--- start of SOURCE TEXT ---

Robots & crawl control

robots.txt vs the X-Robots-Tag header

X-Robots-Tag carries the same indexing directives as the meta robots tag, but in the HTTP response header instead of the HTML body. That makes it the way to apply noindex or nofollow to non-HTML resources like PDFs and images, where a meta tag has nowhere to live.

Verified against primary sources

What X-Robots-Tag is

X-Robots-Tag is an HTTP response header that carries indexing directives such as noindex and nofollow, for example:

X-Robots-Tag: noindex

Google documents it as equivalent in effect to the meta robots tag, but delivered in the header. Because it lives in the response rather than the HTML, you can apply it to resources that have no HTML head — PDFs, images, plain-text files — and you can set it server-wide or per-path in your server configuration.

Same indexing layer as meta robots

Like the meta robots tag, X-Robots-Tag controls indexing, not crawling. The crawler must be allowed to fetch the resource to see the header, so do not pair it with a robots.txt Disallow on the same URL — that would hide the very header you are relying on.

--- end of SOURCE TEXT ---

[PROBLEMS TO WORK ON]
**1)** Answer from the X-Robots-Tag page:
(a) Where does X-Robots-Tag carry its indexing directives, compared with the meta robots tag?
(b) Which three kinds of resources without an HTML head does the page name?
(c) Why should X-Robots-Tag not be paired with a robots.txt Disallow on the same URL?
**2)** Write the next paragraph of the X-Robots-Tag page, picking up after its final sentence.
The listing after the text isn't needed for any of this.

--- start of SUPPLIED MATERIAL ---

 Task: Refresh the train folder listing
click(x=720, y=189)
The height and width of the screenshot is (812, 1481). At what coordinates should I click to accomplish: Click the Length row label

--- end of SUPPLIED MATERIAL ---

[ANSWERS FOR THE TASKS]
**1)**
(a) In the HTTP response header, not in the HTML body.
(b) PDFs, images and plain-text files.
(c) The crawler has to fetch the resource to see the header, and a Disallow would hide the header being relied on.

**2)**
Use robots.txt for crawl control, and choose between the meta tag (HTML pages) and X-Robots-Tag (non-HTML or bulk server rules) for index control.

Header-level indexing control (noindex, nofollow)
Works on non-HTML files where meta robots cannot
Crawler must fetch the resource to read it — do not also Disallow it

How it appears in analytics and logs

An X-Robots-Tag in a response controls indexing of that resource. As with meta robots, the crawler must be able to fetch the resource to read the header — a disallowed URL's header is never seen.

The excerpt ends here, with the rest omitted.